I step past him without answering, my patience is wearing thin.
I walk into the main living room, tossing my jacket over this chair.
“Why are you here?” I ask.
My father sighs and sinks into the single chair opposite me. “To tell you I’m sorry.”
His words make me pause; I glance at him. “Sorry?”
“I should have been a better father.” His voice cracks and that sound pushes me to the edge.
“You mean the way you were to Archer? Always around?” I reply.
He nods, his face full of regret. “You will never understand the decision I made, because you are not aware of the choices I had.”
I let out a low bitter laugh. “You must be fucked in the head to think I care now.”
My father chuckles. “And you think you’re not fucked in the head?”
I stop and look back. “No, I am, and it’s because I am just like you.”
He nods slowly as he digests my words. “It’s like I am cursed.”
“How so?”
“I had to say goodbye to the woman I wanted to spend a lifetime with,” my father whispered.
My rage begins to simmer. “You selfish fuck. What about the woman that killed herself for you?”
He drops his head and lowers his voice. “She didn’t kill herself for me. You will never understand?”

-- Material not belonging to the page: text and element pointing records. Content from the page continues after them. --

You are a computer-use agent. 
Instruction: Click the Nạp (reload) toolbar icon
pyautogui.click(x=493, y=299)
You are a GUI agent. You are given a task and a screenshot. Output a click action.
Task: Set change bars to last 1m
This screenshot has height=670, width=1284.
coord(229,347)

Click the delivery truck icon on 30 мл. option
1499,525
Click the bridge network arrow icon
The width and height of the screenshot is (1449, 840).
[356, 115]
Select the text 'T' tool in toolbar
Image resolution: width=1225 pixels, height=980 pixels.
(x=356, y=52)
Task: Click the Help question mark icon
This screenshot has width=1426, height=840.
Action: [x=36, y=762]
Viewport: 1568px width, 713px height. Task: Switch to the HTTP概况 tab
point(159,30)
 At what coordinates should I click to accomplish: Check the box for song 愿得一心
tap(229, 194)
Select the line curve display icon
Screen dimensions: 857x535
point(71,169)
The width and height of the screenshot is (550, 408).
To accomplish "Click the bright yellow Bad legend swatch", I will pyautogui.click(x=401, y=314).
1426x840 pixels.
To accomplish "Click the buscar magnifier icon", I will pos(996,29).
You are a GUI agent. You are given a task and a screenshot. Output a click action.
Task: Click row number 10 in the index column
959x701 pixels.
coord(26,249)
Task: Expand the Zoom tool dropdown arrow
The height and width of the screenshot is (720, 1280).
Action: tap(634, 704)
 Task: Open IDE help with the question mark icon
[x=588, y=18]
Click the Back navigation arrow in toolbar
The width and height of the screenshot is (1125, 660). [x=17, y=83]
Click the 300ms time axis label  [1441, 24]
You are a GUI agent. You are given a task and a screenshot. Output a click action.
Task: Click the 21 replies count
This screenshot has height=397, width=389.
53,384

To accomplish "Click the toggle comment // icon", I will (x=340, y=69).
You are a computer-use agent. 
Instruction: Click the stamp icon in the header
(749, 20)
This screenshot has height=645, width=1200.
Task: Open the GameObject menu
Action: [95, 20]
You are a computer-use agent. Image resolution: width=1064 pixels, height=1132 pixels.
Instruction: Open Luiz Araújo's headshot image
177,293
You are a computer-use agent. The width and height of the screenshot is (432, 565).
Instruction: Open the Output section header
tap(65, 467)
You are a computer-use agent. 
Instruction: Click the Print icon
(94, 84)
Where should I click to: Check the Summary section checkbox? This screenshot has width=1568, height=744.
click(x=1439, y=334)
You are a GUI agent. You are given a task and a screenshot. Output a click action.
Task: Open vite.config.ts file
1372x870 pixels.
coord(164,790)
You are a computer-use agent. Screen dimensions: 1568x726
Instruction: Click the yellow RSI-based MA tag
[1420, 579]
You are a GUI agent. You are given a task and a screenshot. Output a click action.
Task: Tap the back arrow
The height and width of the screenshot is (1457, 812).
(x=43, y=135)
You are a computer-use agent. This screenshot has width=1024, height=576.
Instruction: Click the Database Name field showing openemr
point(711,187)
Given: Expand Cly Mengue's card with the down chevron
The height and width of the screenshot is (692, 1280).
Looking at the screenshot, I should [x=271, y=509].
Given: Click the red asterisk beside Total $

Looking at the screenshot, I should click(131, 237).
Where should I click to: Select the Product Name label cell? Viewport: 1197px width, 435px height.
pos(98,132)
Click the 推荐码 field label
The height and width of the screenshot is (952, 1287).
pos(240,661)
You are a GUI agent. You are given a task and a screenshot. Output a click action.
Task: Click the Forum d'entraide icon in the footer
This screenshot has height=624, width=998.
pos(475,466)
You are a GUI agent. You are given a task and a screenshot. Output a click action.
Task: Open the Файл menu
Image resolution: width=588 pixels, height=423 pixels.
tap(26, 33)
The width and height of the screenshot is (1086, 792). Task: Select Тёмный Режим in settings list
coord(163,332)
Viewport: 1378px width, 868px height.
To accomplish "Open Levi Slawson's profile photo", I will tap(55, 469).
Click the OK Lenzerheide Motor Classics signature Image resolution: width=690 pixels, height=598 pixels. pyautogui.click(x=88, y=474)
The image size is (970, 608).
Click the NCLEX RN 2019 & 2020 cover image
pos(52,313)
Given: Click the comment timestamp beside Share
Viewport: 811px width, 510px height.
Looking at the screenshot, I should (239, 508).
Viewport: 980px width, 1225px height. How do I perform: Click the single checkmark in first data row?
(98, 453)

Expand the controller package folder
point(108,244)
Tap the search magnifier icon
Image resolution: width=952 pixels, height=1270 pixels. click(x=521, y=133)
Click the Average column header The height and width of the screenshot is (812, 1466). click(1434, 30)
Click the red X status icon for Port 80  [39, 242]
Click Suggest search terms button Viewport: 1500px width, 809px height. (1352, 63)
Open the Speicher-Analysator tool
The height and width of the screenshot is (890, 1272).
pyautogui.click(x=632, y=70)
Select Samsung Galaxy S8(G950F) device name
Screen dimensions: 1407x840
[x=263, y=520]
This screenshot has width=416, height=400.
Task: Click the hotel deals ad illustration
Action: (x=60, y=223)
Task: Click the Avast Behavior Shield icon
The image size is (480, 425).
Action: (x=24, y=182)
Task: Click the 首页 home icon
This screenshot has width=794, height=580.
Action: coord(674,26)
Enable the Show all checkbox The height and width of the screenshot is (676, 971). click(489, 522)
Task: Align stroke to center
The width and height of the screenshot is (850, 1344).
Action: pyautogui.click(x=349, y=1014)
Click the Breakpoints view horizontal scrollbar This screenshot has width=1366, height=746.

“Understand? What was there to understand? I had a mentally ill mom starving for love and a negligent father.” When I say it out loud, it feels like the pain I buried is clawing its way out.
My father springs to his feet. “You think your mother was a great woman. Do you know how many times I caught her with a pillow hanging over your fucking face?”
I can feel my rage bubbling as my father continues to speak.
“She hated you, Tarek,” he cries. “The day I heard that gunshot I prayed it was her and not you.”
“Yet you left me to take care of a son that didn’t know you fucking existed. WHILE I DID?” I roar my body vibrates with rage.
“I existed! Me! But you ran after a family to be their constant shadow.” I ball my hand in a fist. “While knowing your wife wanted your son dead.”
“Son.” My father bows his head and looks at his palm.